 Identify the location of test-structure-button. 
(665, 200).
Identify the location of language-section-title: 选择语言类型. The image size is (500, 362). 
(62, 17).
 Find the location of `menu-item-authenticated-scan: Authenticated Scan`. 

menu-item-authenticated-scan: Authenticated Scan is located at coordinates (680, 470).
--------
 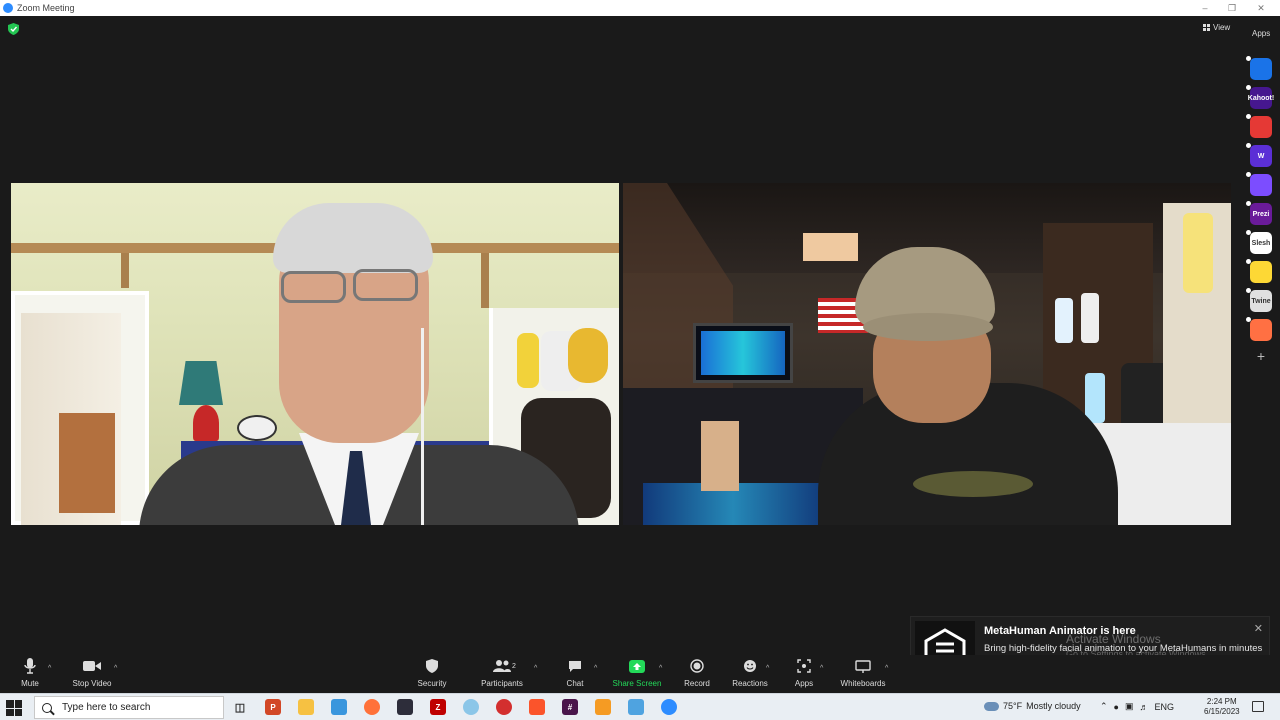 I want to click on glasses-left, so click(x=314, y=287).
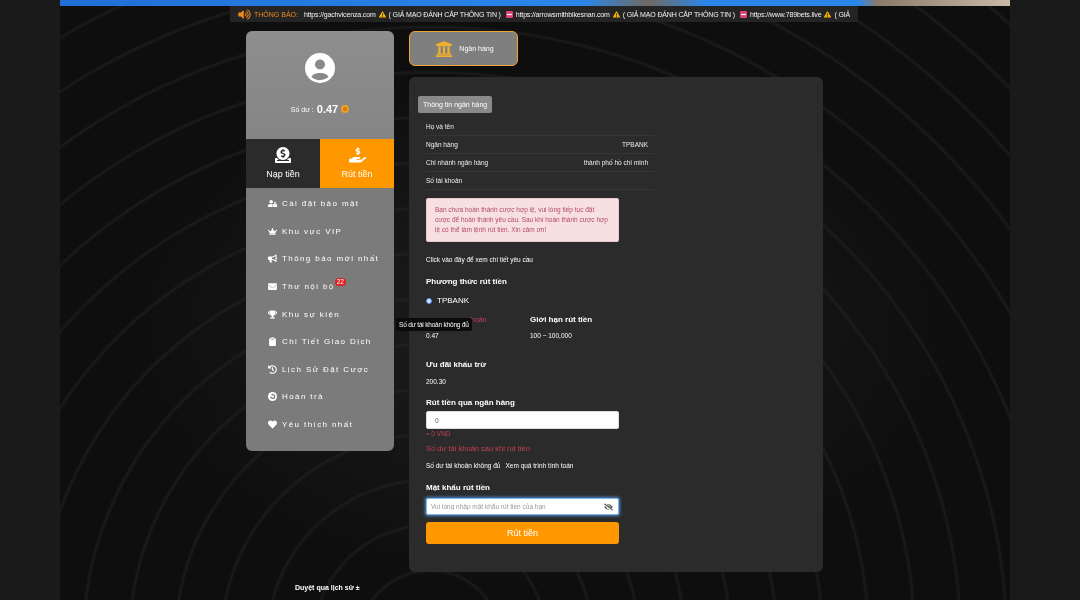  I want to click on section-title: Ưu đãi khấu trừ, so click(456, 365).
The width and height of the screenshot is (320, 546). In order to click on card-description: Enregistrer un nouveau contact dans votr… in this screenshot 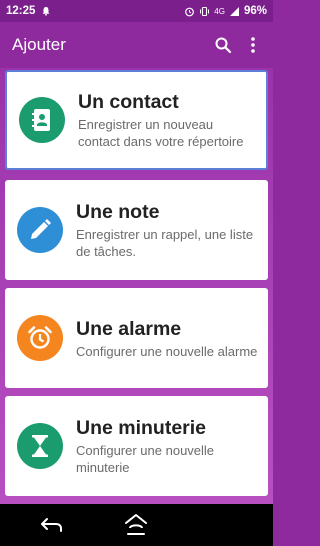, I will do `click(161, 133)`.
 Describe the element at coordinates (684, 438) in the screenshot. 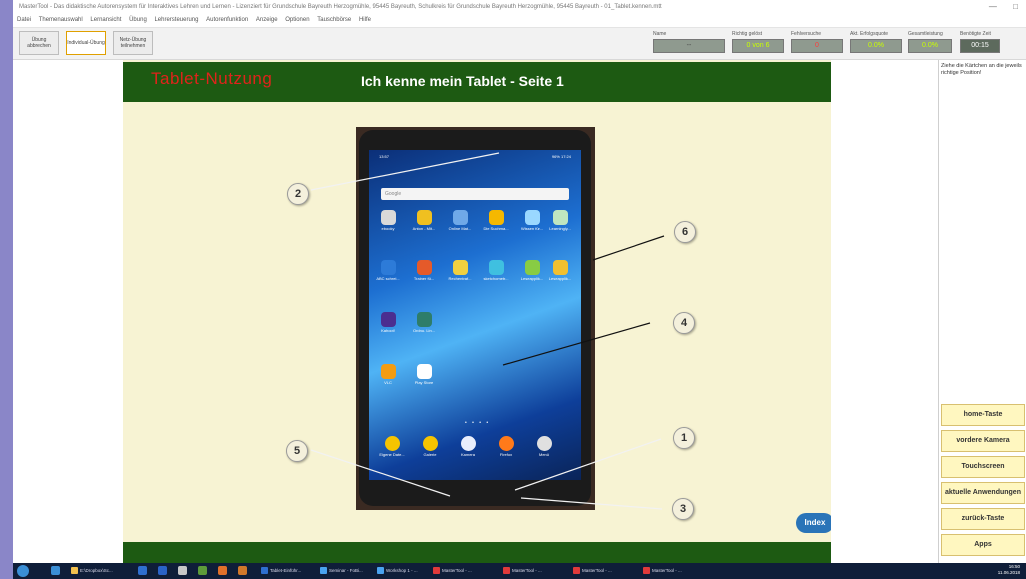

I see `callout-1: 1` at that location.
--------
Please quote the listing, starting with the line that contains "Describe the element" and going through the line that contains "at that location.", with the picture left out.

◆ Response area:
 Describe the element at coordinates (684, 438) in the screenshot. 

I see `callout-1: 1` at that location.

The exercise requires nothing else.